The reason is mass crowd behaviour - no one likes to stick out of the crowd! So the effect is more of one where if a bird fly up off the ground the rest will take flight without having any idea why the first one took off. It may be that it just wanted to move to fresher feeding grounds, or there may have been a danger. The market work exactly like this - a tipping point is reached so the bell curve is more like a see saw - where CONFIDENCE reaches a critical mass then the crowd just follows!
In the description of fractal waves you can see this on multiple time frames. This is because as Newton put it - for each action there is an equal and opposite reaction. These actions are policy decision by businesses and governments as well as technological advances. These will impact a market on different time scales.
So for example a long term reaction has been caused by the abandonment of the gold standard. When we actually look at what happened - the governments all of a sudden found a way of removing public control over their spending, and so we are approaching the ending process which will be the collapse of sovereign debt. It will need to be settled and if history is a guide it is not going to be pretty! Hopefully that will lead to new innovation and change the power structure of banking where there is no longer too big to fail as the public wake up to how they have been robbed yet again!
A shorter term action reaction is the fall from grace of companies - new innovation takes time to generate profits and as technology advances they no longer are profitable, but take time to change direction, much like a super tanker - once in motion takes a long time to change course. Many examples of this can be found throughout history and the recent demise of Apple is just a current example. The tell tale signs are have been there just as with microsoft - protectionism start to cost more than innovation!
Even shorter term would be something like the FED speeches or economic reports, where often the market moves in the opposite direction that any reasonable person would expect!
This is simply because no one actually understands how the economy works! Think of it as how would you react in the longer term because your natural behaviour is the long term direction of where things are going and with a bit of open minded historical research you will be pretty accurate!

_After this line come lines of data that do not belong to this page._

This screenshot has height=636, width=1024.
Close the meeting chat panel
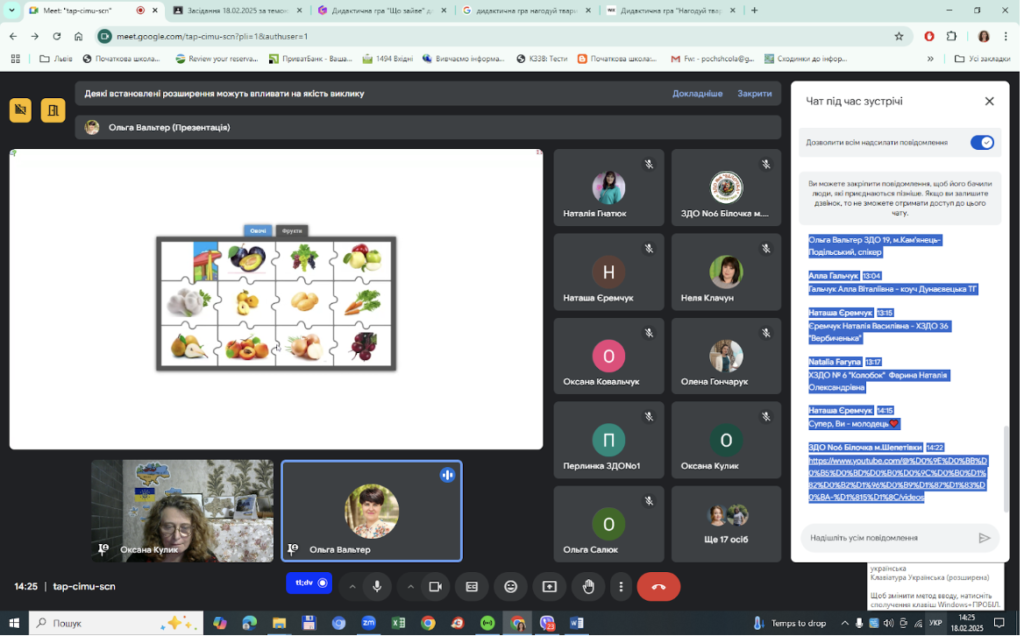click(x=989, y=101)
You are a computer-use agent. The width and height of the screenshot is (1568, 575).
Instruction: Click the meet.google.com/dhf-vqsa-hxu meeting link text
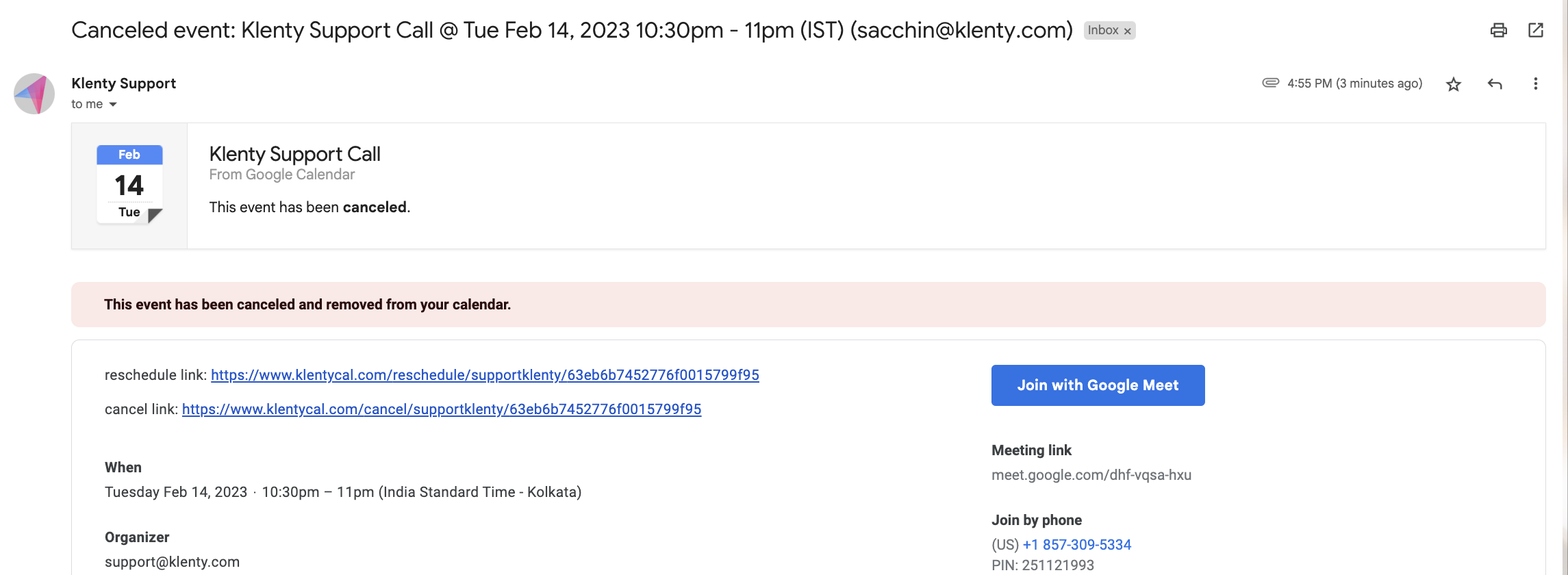(x=1091, y=475)
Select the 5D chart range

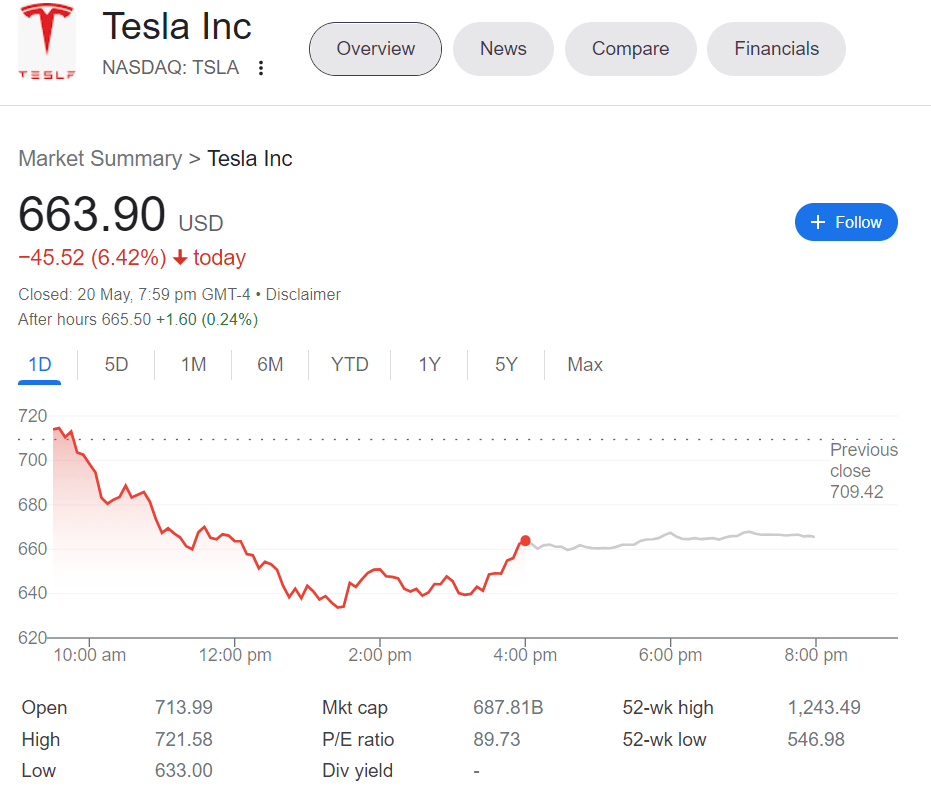(116, 365)
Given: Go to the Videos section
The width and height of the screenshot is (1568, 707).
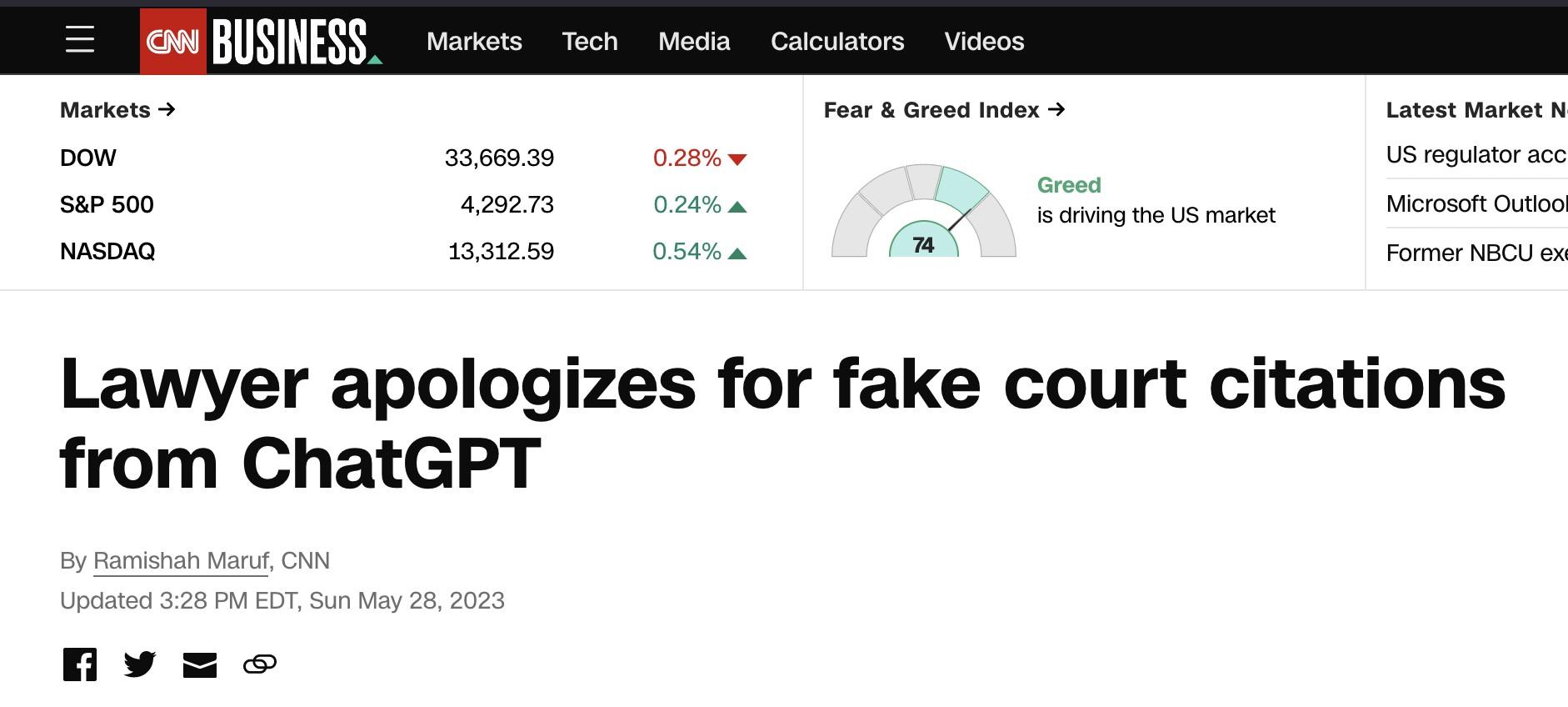Looking at the screenshot, I should 984,41.
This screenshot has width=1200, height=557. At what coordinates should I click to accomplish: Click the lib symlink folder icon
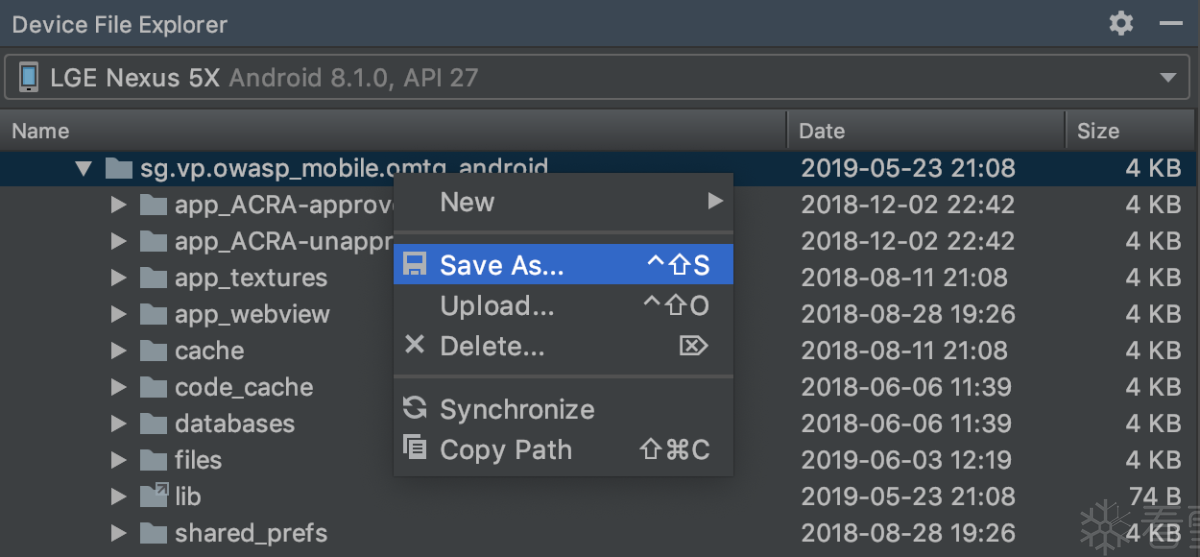(x=153, y=496)
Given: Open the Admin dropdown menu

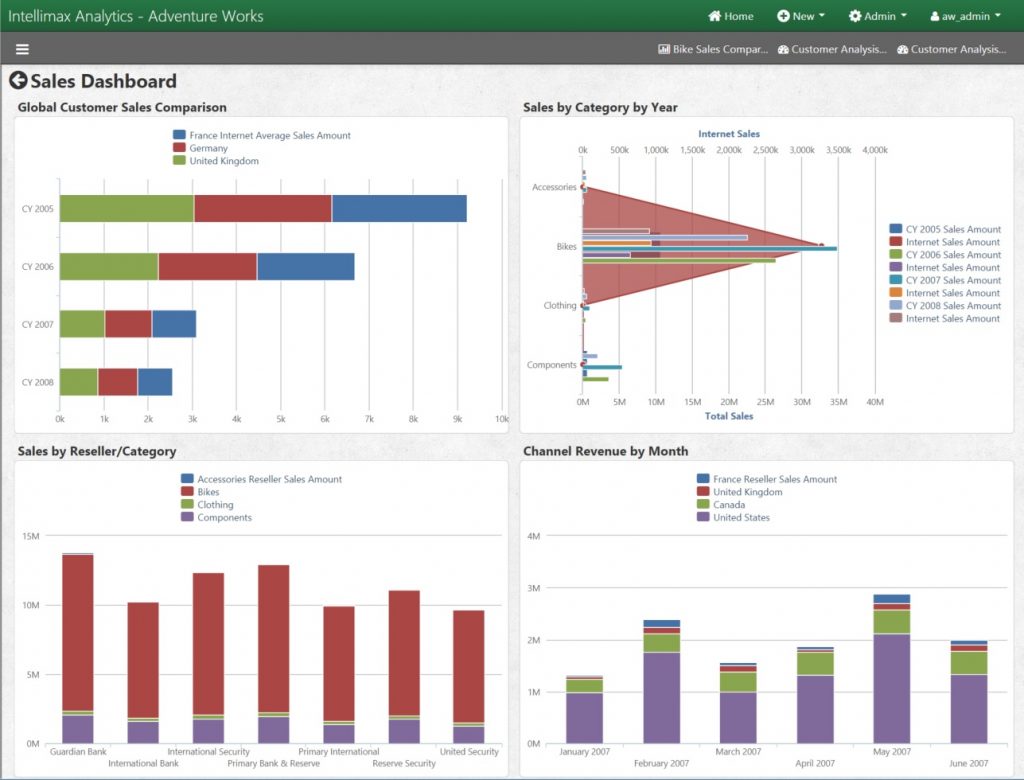Looking at the screenshot, I should 878,16.
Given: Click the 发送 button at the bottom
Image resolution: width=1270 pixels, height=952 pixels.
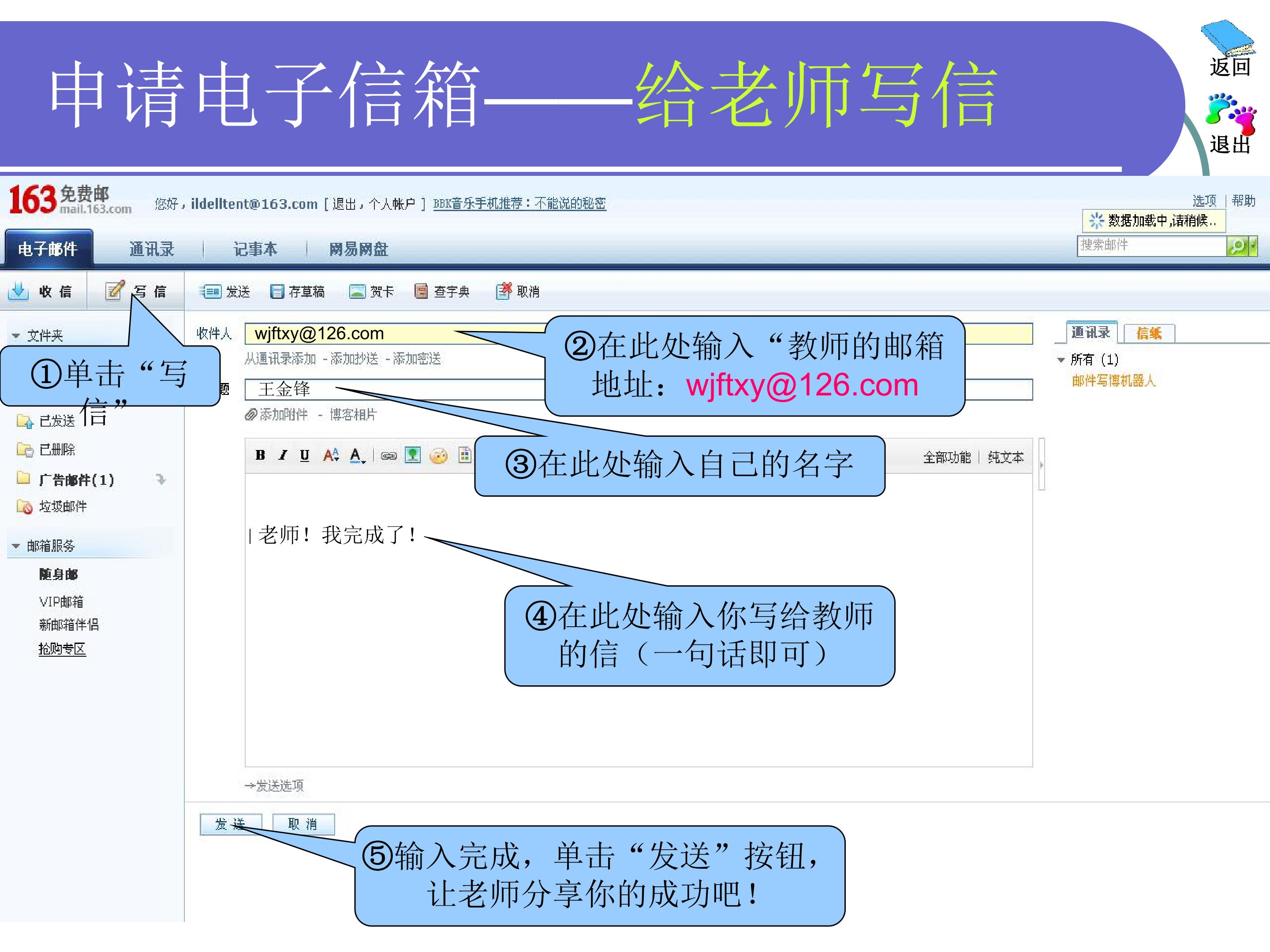Looking at the screenshot, I should [230, 824].
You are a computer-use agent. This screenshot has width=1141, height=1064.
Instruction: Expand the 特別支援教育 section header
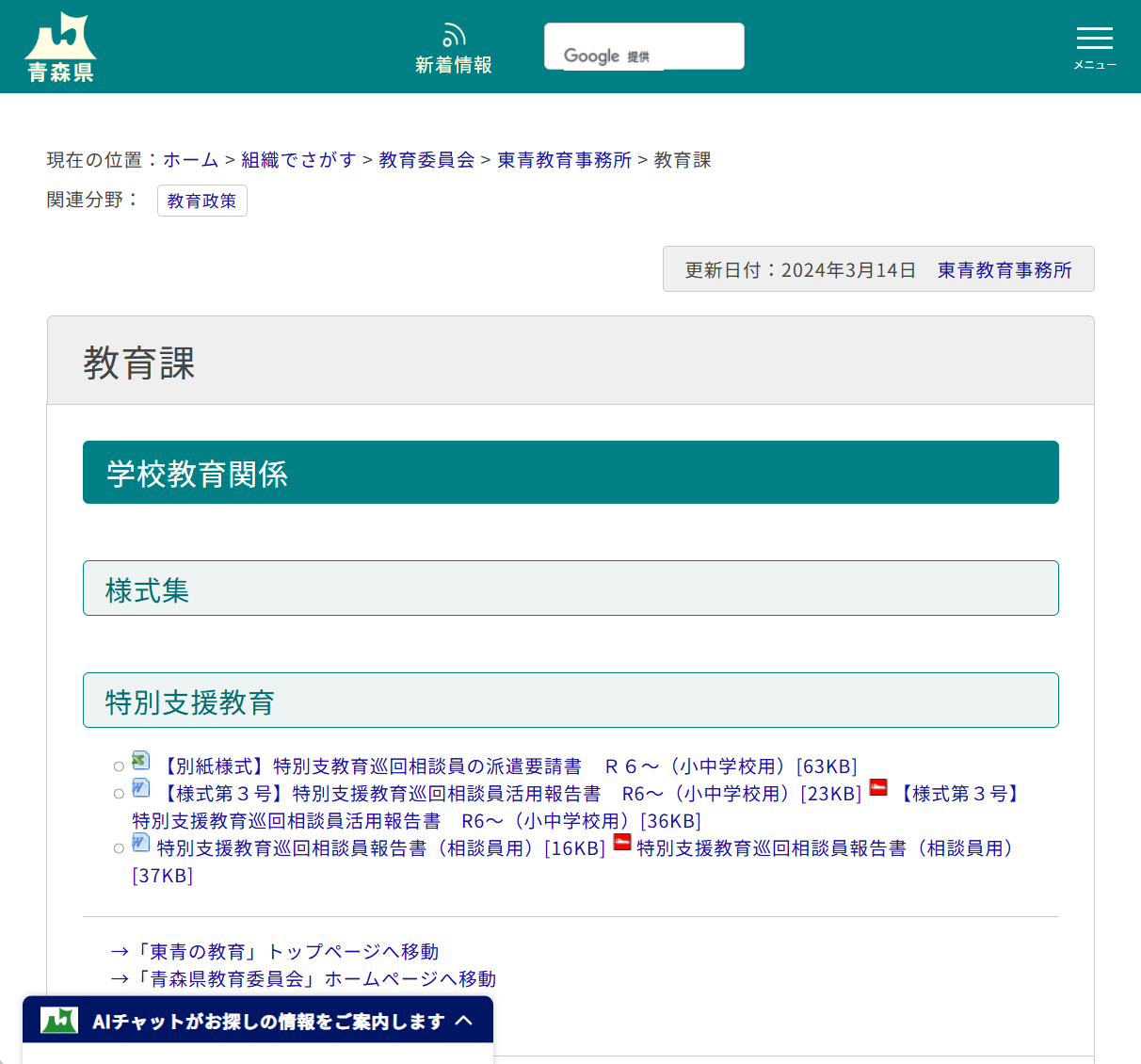[570, 699]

Historically sovereign debt crises follow the same pattern;
- those in power do what ever they can to stay in power including using force against their own people
- those that are facing a hard time always blame someone else -the immigrants resulting in protectionism
- to harness those emotions those in power turn to nationalism and so you tend to get wars as those in power do what they need to stay in power
- People have enough and eventually revolt as they loose hope for the future.